Bimo mengajak Bagas pergi dengan mobilnya, pada hari libur.
“Kita sebenarnya mau kemana Bim?”
            “Ke suatu tempat.”
            “Iya, suatu tempat! Tapi tempat apa dan dimana?”
                Bimo tertawa. “Pokoknya ke suatu tempat. Tenang saja, aku tidak akan membawamu ke tempat yang aneh-aneh!” Bagas tertawa mendengar perkataan sepupunya tersebut.     
“Oh iya Bim, bagaimana ceritanya setelah kamu bertemu dengan keluarga Pak Haji Suryo waktu itu?”
“Biasa saja. Cuma silaturahmi!” jawab Bimo dengan nada datar.
            “Ketemu dengan bidan cantik itu?” Bagas tersenyum.
            “Begitulah!”
            “Jadi, beneran, kalian mau dijodohkan?”

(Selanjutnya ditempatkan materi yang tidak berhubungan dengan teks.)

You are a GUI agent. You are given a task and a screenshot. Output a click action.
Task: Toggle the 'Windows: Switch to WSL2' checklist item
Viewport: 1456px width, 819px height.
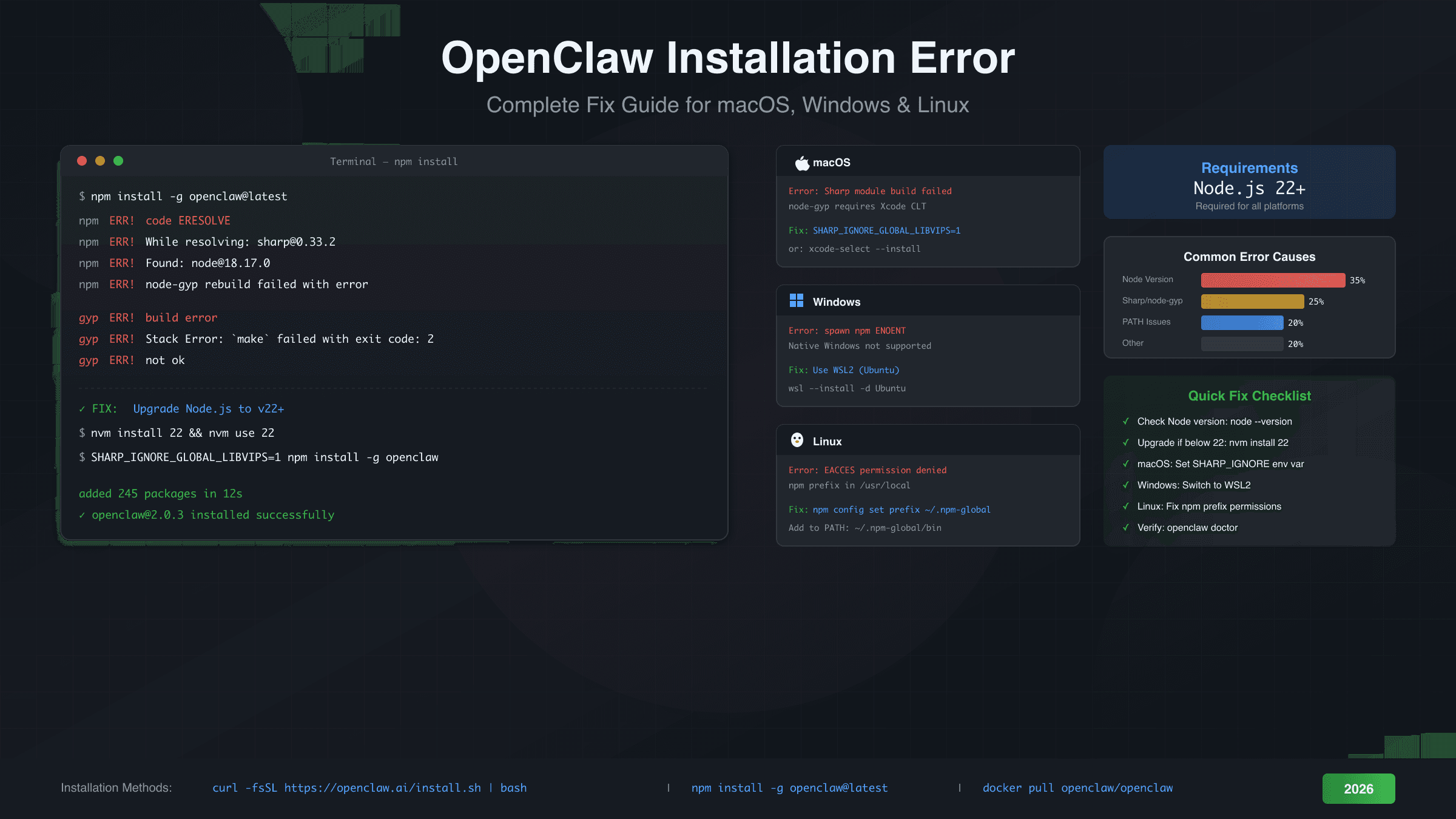(1127, 485)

            “Aku tidak tahu! Jangan tanya aku! Aku kan cuma ngantar bapak sama ibu saja!”
            Bagas tertawa. “Bimo...Bimo..kamu jangan pura-pura tidak mengerti maksud dari bapak dan ibumu itu! Pada intinya, mereka ingin menjodohkan kamu dengan bidan itu.” Bimo terdiam. “Menurut aku. Kamu tidak usah resah begitu. Kalau kamu suka bilang saja, iya! Kalau kamu tidak suka dan tidak mau dengan perjodohan itu, bilang saja, tidak! Gampang kan? Kamu itu laki-laki dewasa yang sudah bisa memutuskan nasib dan kehidupanmu sendiri.”

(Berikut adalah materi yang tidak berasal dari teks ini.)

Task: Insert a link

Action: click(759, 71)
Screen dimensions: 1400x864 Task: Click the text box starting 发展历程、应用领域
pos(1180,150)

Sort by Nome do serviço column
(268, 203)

            “Sudahlah! Aku sedang tidak mau membahas soal itu!”
            Bagas kembali tertawa sambil melirik kearah Bimo yang wajahnya nampak menegang.
***
            Setelah melewati sebuah jalan, Bagas akhirnya mengingat sesuatu. “Sepertinya aku pernah melewati jalan ini!” pikirnya dan mencoba mengingat-ingat. “Hei! Bukannya jalan ini yang dulu aku lalui bersama Mutiara, ketika sedang membuntuti Khaerani!” Bagas akhirnya mengingat, sambil memperhatikan jalan dari balik kaca pintu mobil.
            “Ada apa Gas?” tanya Bimo ketika melihat sepupunya nampak memperhatikan jalan.
            “Rasanya, aku pernah melewati jalan ini!”
            “Oh yah? Kapan? Dan mau kemana?”
            “Aku tidak ingat! Mungkin waktu itu aku kesasar, maklum orang baru!” Bagas tertawa dan berbohong kepada Bimo. “Yah, ini adalah jalan yang menuju makam kekasihnya Khaerani!” benaknya ketika Bimo membelokkan mobilnya ke sebuah jalan yang lebih sempit, yang kemudian berhenti di depan sebuah pemakaman umum.
            “Jadi, suatu tempat yang kamu maksud itu, pemakaman umum!” Bimo mengangguk. Bagas nampak memperhatikan ke sekeliling. “Mau apa kita ke pemakaman umum ini?”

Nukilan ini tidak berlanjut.